I’ve watched you now a full half-hour; Self-poised upon that yellow flower. And, little Butterfly! indeed I know not if you sleep or feed. (William Wordsworth)
In England, whence I came, butterflies are usually only seen in the spring and summer, but here in Israel butterflies flutter by all year, though spring does mark the peak flight season. Butterflies are remarkable little creatures with a fascinating life cycle. As you know, the life cycle of butterflies is an incredible adventure in metamorphosis. From eggs, caterpillars are hatched which subsequently sort of die, forming a chrysalis from which a butterfly develops. Nature is truly wondrous! It takes a month or so for the egg to transmogrify into a butterfly and then the butterfly has just a few weeks to lay its eggs to continue the cycle of life before it dies.
Being insects, they have six legs, of course, which is particularly useful for them, as they have taste buds, so to speak, in their feet. They don’t have teeth, so they can’t bite, and they don’t eat, as such, but they certainly do drink. They drink the nectar of flowers, which as well as sustaining the butterfly helps the plants to pollinate. They don’t have just two wings but four, a sort of bi-plane, and it is said that a tiny flutter of their wings on one continent can magnify exponentially as it ripples outwards, to have a huge effect on another continent thousands of miles away – the butterfly effect!
Parpar, the Hebrew word for butterfly seems to have been coined by the Ben Yehudah family and was based on the Hebrew word pirper, to flutter. Prior to this, butterflies were known by a Mishnaic name tziporet, a flying insect – bird-like, like the Hebrew word for bird, tzipor. In English one wonders what the connection to butter is and it isn’t clear what the answer to this question is. Some suggest that it was thought, in centuries long past, that butterflies ‘stole’ butter and milk – perhaps because of the predominance of white butterflies, particularly the cabbage white, in some regions. We’re lucky that they’re not called cabbageflies, which really doesn’t sound nearly so nice.

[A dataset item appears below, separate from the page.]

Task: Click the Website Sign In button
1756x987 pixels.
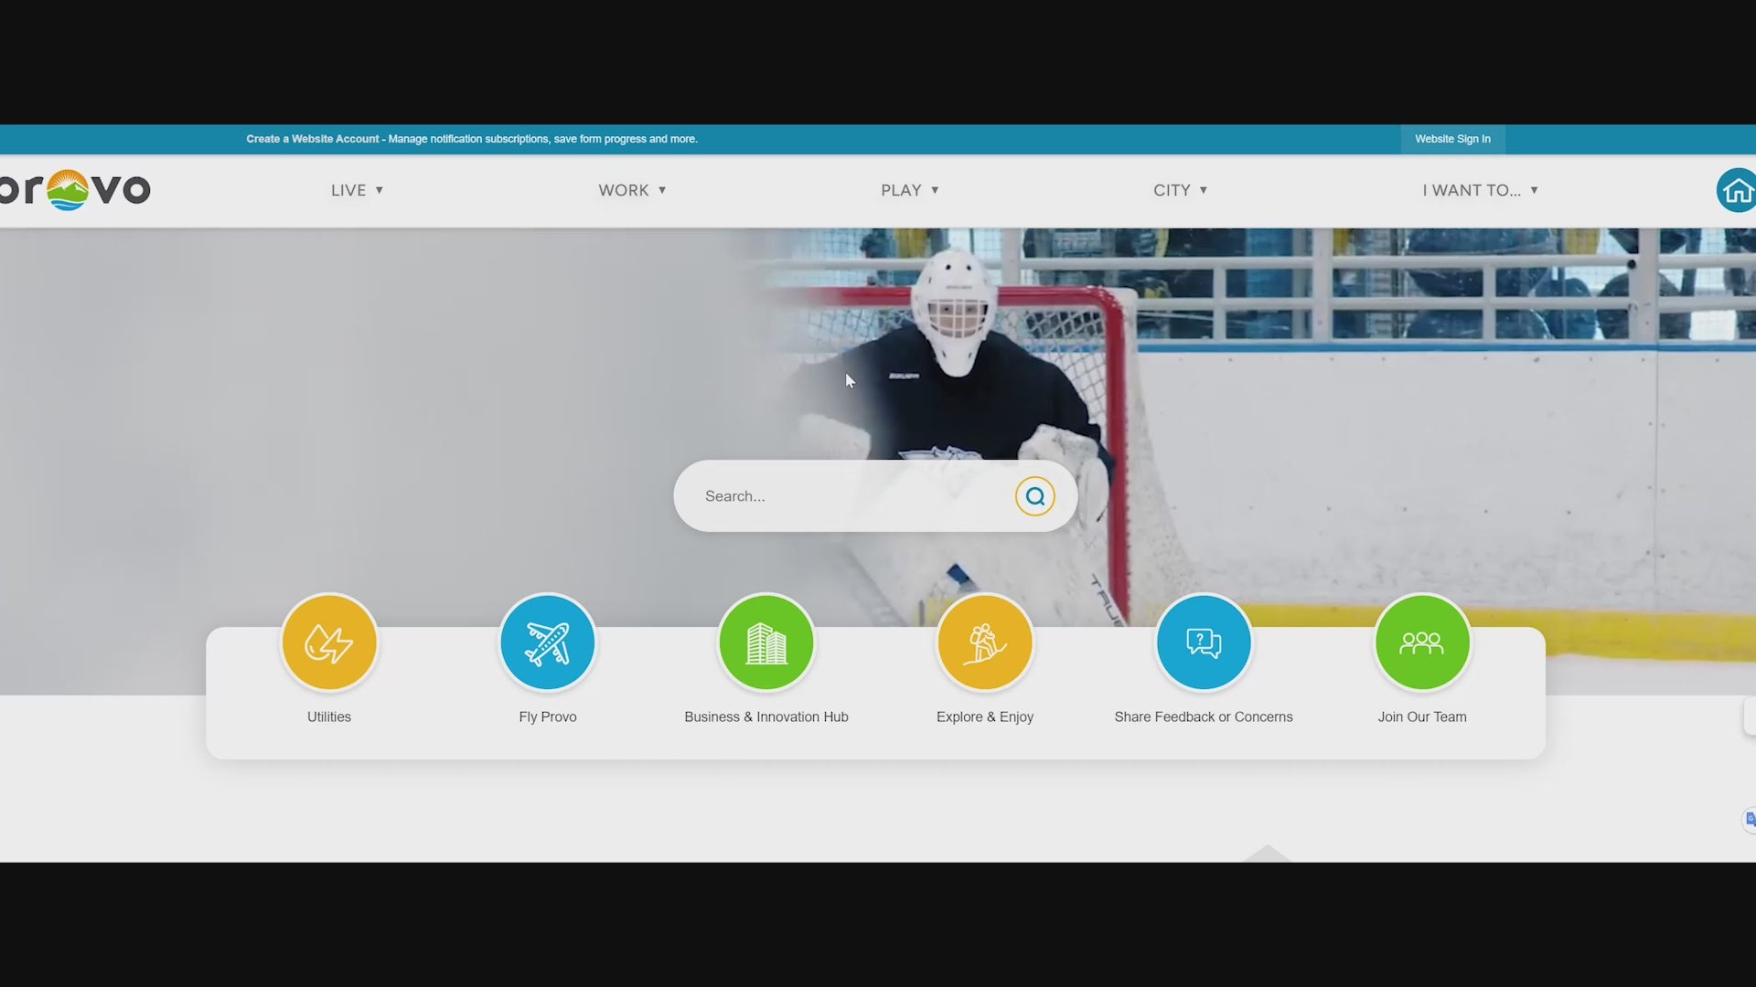Action: 1452,139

We mentioned that butterflies don’t have teeth and don’t bite or eat. Caterpillars, though, do – as we know from Eric Carle’s Very Hungry Caterpillar. Caterpillars might look cute but don’t be misled – some are covered in little hairs that can severely irritate those that touch them, and some can be quite dangerous to people.
The butterfly effect can be felt in places far away from its source, but some butterflies actual travel incredible distances, undertaking a migration that is a little different from bird migrations in that the individuals who stoically start out aren’t necessarily the ones that finish the journey. An individual butterfly may not live long enough to complete the course; that is left to its progeny.
Israel, being the crossroads between Europe and Asia, is well-positioned to observe the butterfly migration, as those who witnessed the Purim 2019 butterfly-fest will testify. In Israel some hundred-and-ten or so different species of butterfly can be seen, whereas in the old country there were just seventy or so. Perhaps Israel’s climate and location accounts for this.
My favorite butterfly is most definitely the stunning yellow swallowtail with the trailing edges of its hindwings, which are thought to improve its flight maneuverability, resembling the tails of swallows. I’m saddened to think that such a beautiful creature will not survive for very long. But I also love to see the bright orange painted ladies and the large salmon Arab, unsurprisingly a splendid salmon-pink color. This butterfly, which is actually not nearly as large as either the swallowtail or the painted lady, is known scientifically as the Colotis fausta. I’m guessing that just as its name including large doesn’t signify its real size, so too it doesn’t suffer particularly from any diseases of the colon.
Vanessa and Cynthia were popular girls’ names some decades ago. The painted lady (and even the painted gentleman) is known with its scientific name as Vanessa cardui or Cynthia cardui. The vanessids make up quite a large group of commonly found butterflies in more northern parts of Europe, including peacocks, commas, red admirals and tortoiseshells, although here in Israel, it’s the painted ladies that abound. It’s interesting to note that Vanessa is a name made up by the literary giant, Jonathan Swift, most famous for being Gulliver’s daddy. He invented the name after meeting a lady called Esther Vanhomrigh. He combined the first part of her family name together with the first part of her first name and so arrived at the name Vanessa. So perhaps we can say that Swift fathered hefty giants and the fragile, ephemeral vanessas too. Quite a combination!